We’ve all heard of breathing new life into an old campaign, but ancestry-tracing platform MyHeritage is taking it a step further, in a very measurable and shareable way.

Bring back your dead: MyHeritage uses D-ID’s deep learning to ‘resurrect’ relatives

The MyHeritage platform is designed to help users trace out and grow their family tree, or investigate more deeply into their global history using DNA samples. However, a new feature looks set to bring their offer into more and more households, by making the company go viral - again.

LiveStory is the successor to Deep Nostalgia, last year’s hit feature, which saw the MyHeritage app hit the top slot in over 30 countries, creating nearly 100 million animations so far. Where the original could simply animate still photographs you uploaded of your antecedents, LiveStory goes a step or two further.

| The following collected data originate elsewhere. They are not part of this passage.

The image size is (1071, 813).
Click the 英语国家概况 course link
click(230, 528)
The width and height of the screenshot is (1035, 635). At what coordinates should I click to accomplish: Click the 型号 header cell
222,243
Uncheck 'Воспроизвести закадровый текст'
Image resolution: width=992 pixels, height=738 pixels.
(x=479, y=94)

Not only can the new feature tell your ancestor’s story by converting text on your family tree to speech, the freemium feature will actually lip-sync the animation so it looks and sounds as though they are telling you their own story from beyond the grave. What’s more, this can be automatically intercut with further illustration of the story from the timeline.

All of which is designed to ensure enthusiastic users can’t wait to share their new creations with others in their immediate circle, and beyond.

For example, check out Malcolm sharing a LiveStory of his late brother Alan and father David. Or Daniel helping his grandfather bring his story back to life.

According to Founder and CEO of MyHeritage Gilad Japhet: “LiveStory takes storytelling to the next level… Genealogy is all about telling and preserving our family stories. We keep showing the world how fun and compelling genealogy can be.”

While MyHeritage’s LiveStory is a fun and very shareable (if, perhaps, a touch creepy?) way of generating interest in the company’s offer, deepfakes are now becoming more and more prevalent on the internet (and difficult to spot). With it becoming ever easier and more affordable for marketers to get on board with this kind of technology, it seems clear that further (and perhaps more ethically challenging) adaptations are just round the corner. But for now, it looks as though the reinvigorating past might be the future.